§ **EXERCISE AIM**:
Although the data holds pictures, return only the lines from the one containing "[Facebook] (98, 2120)" to the end, exactly, and without them.

Segment Start: EXTRACTED ENTRIES

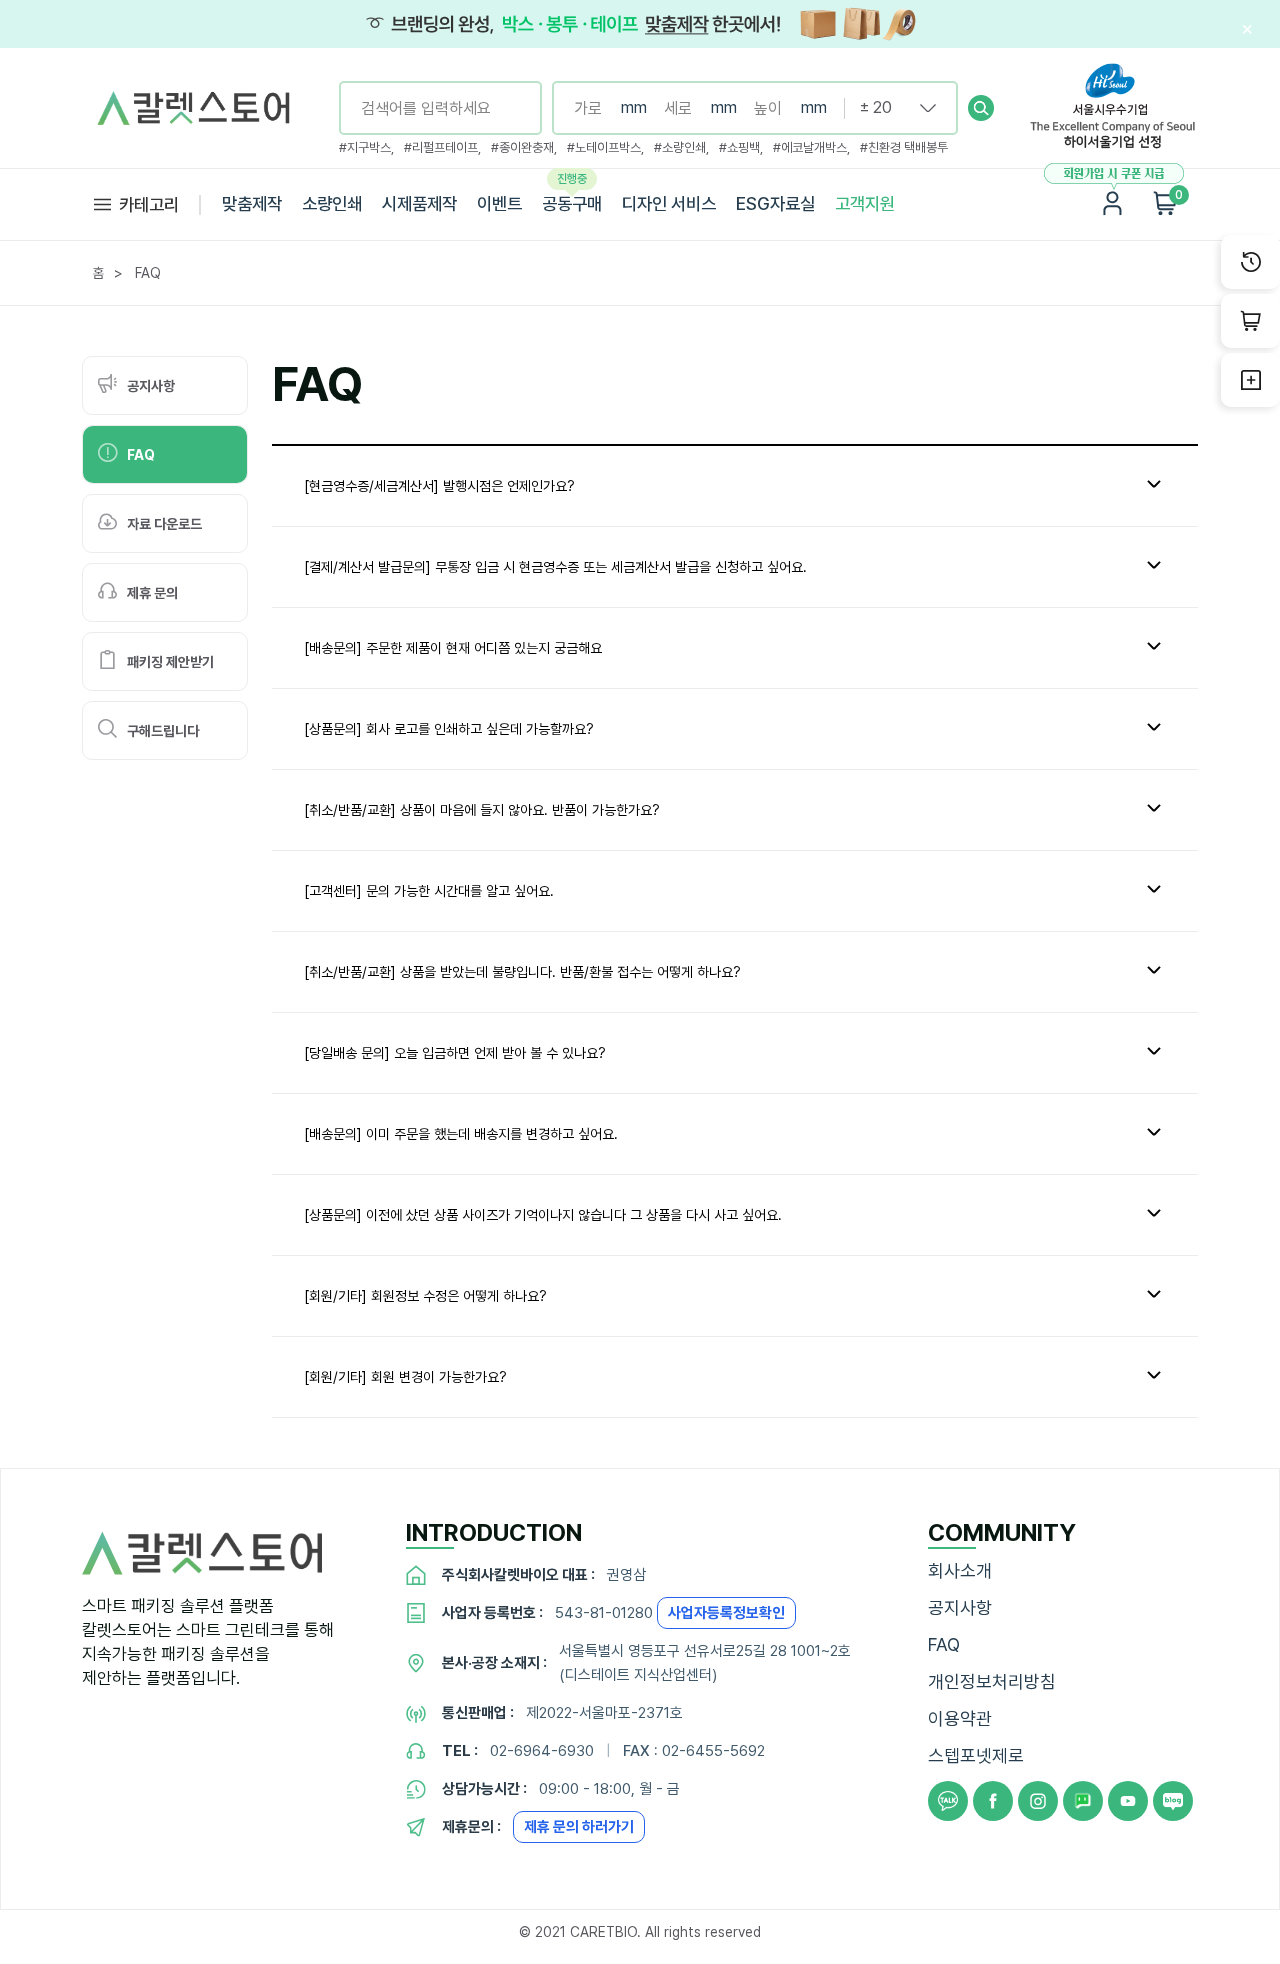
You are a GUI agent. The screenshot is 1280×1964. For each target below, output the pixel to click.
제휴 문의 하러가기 (579, 1827)
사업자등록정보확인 (726, 1613)
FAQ (944, 1644)
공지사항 (960, 1607)
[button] (981, 108)
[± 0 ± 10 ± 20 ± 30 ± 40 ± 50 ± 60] (890, 108)
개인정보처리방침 (992, 1681)
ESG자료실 (775, 203)
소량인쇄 (332, 203)
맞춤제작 (252, 203)
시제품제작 (419, 203)
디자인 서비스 (669, 203)
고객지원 (865, 203)
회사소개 (960, 1570)
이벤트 (499, 203)
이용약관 (960, 1718)
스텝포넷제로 (976, 1755)
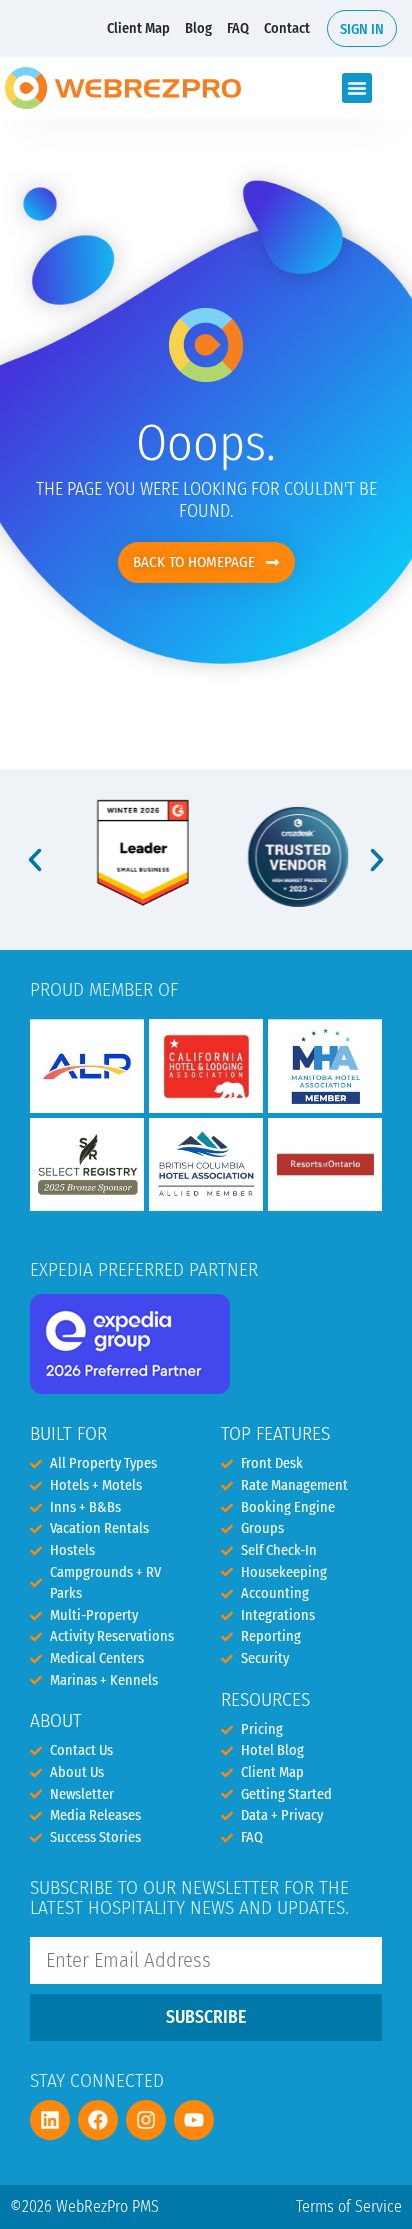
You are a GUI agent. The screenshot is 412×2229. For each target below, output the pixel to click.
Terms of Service (349, 2206)
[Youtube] (194, 2120)
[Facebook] (98, 2120)
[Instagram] (146, 2120)
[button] (357, 88)
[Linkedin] (50, 2120)
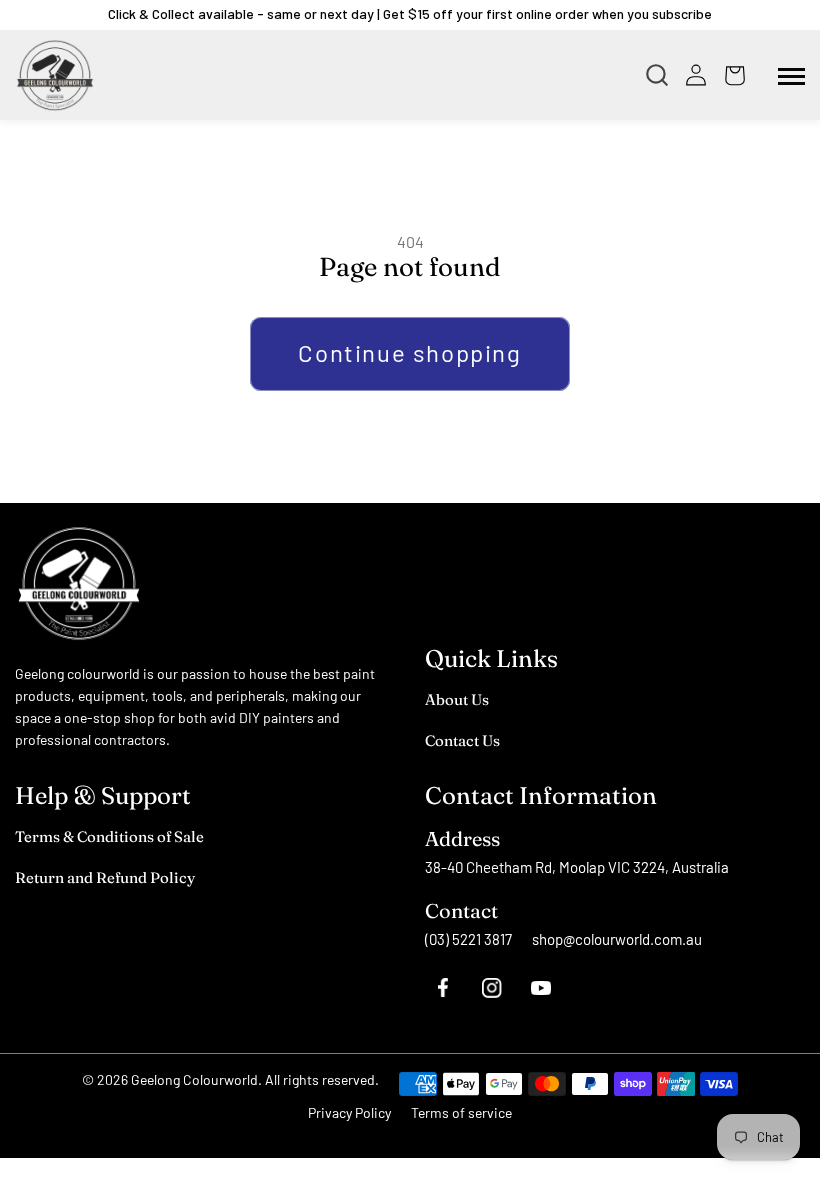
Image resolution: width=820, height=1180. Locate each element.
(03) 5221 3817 (468, 939)
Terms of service (461, 1112)
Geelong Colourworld (194, 1079)
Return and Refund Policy (105, 877)
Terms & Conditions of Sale (109, 836)
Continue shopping (409, 352)
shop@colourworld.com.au (617, 939)
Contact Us (462, 740)
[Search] (662, 75)
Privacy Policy (349, 1112)
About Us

Segment End: EXTRACTED ENTRIES

§ **SOLUTION TO THIS PROBLEM**:
[Facebook] (98, 2120)
[Instagram] (146, 2120)
[button] (357, 88)
[Linkedin] (50, 2120)
Image resolution: width=820, height=1180. Locate each element.
(03) 5221 3817 (468, 939)
Terms of service (461, 1112)
Geelong Colourworld (194, 1079)
Return and Refund Policy (105, 877)
Terms & Conditions of Sale (109, 836)
Continue shopping (409, 352)
shop@colourworld.com.au (617, 939)
Contact Us (462, 740)
[Search] (662, 75)
Privacy Policy (349, 1112)
About Us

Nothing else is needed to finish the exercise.